有段时间特别爱看余华讲段子。有次采访别人问他文学有什么用,他说过一段话:“当你随着作品中人物命运的跌宕起伏,你为他流泪,为他笑,你的情绪在不断地被剥夺和不断地发泄以后,我觉得能够减少得抑郁症的可能性,文学应该有这个功能。”
最后他还补了一句——普鲁斯特说的,“文学有益身心健康”。
我当时一笑而过。
直到最近我破天荒给自己留了两小时,去看文学。我翻开一本《海子的诗》,读着读着忽然想起来:我年轻时也写过诗啊。可那些东西,不知道什么时候被现实磨没了。
读完那些诗,我自己也写了一首。好久没有那种想要一字一句去琢磨、去修改的心情了,而且修改的过程是极其享受的。我甚至有点想哭:原来我身上有一种紧绷,叫“忘了自己还会创作”。
这种创作,和信息的组织加工,是完全不同的“心流”。
那一刻像是从数字世界里硬生生抬了一下头。我忽然明白了前段时间为什么那么累——明明已经很努力平衡工作和生活,可到头来,生活还是在努力为工作服务。

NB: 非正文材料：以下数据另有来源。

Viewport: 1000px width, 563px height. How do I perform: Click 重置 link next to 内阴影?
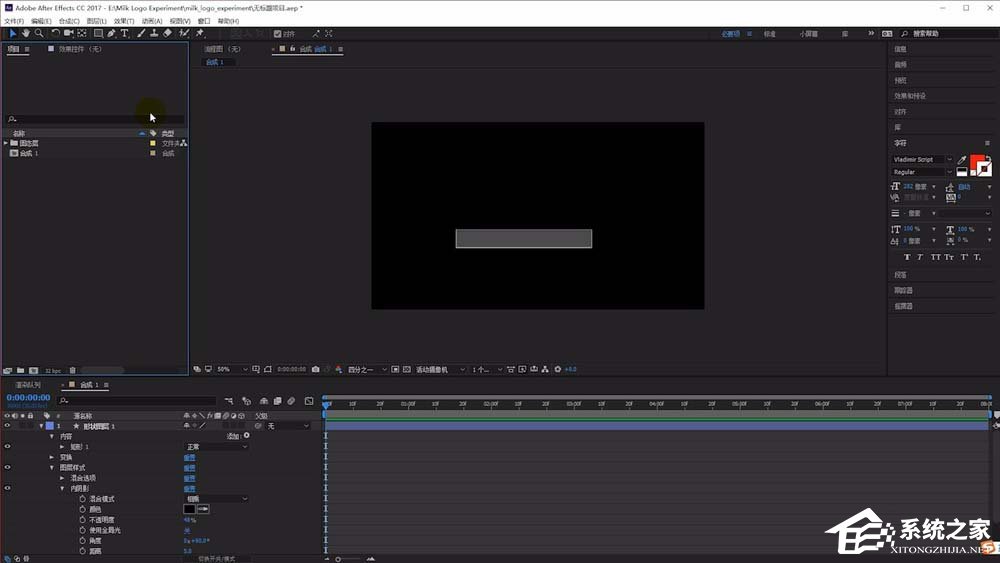coord(189,488)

不光是生活节奏,连看书的选择也逃不出这种惯性。因为总感觉自己匮乏,下意识读的都是工具书,仿佛连阅读都变成了一种“汲汲营营”。
还记得有一天,我翻开蔡崇达的《草民》,不夸张地说,读到潸然泪下,发现人类底层有一些特别朴素的东西——柔软、无用的感动——只是在这个追求效率的世界里,在信息的洪流中,我一点一点把它们弄丢了。文学大概就是把我重新拉回“人”的位置。
如果你也处在所谓的“奥德赛时期”,迷茫、动荡、一边赶路一边累,我真的建议你每周给自己留两个小时的“无用时间”,去做那些你觉得有点浪费时间的事。读诗,发呆,写几行字。
不为别的,只为从系统的惯性里,把自己拽出来一下。
人有时间真的需要在日复一日的规律中跳出来,以更大的视角看看自己。文学、新的人、新的生活方式,都可能是那个出口。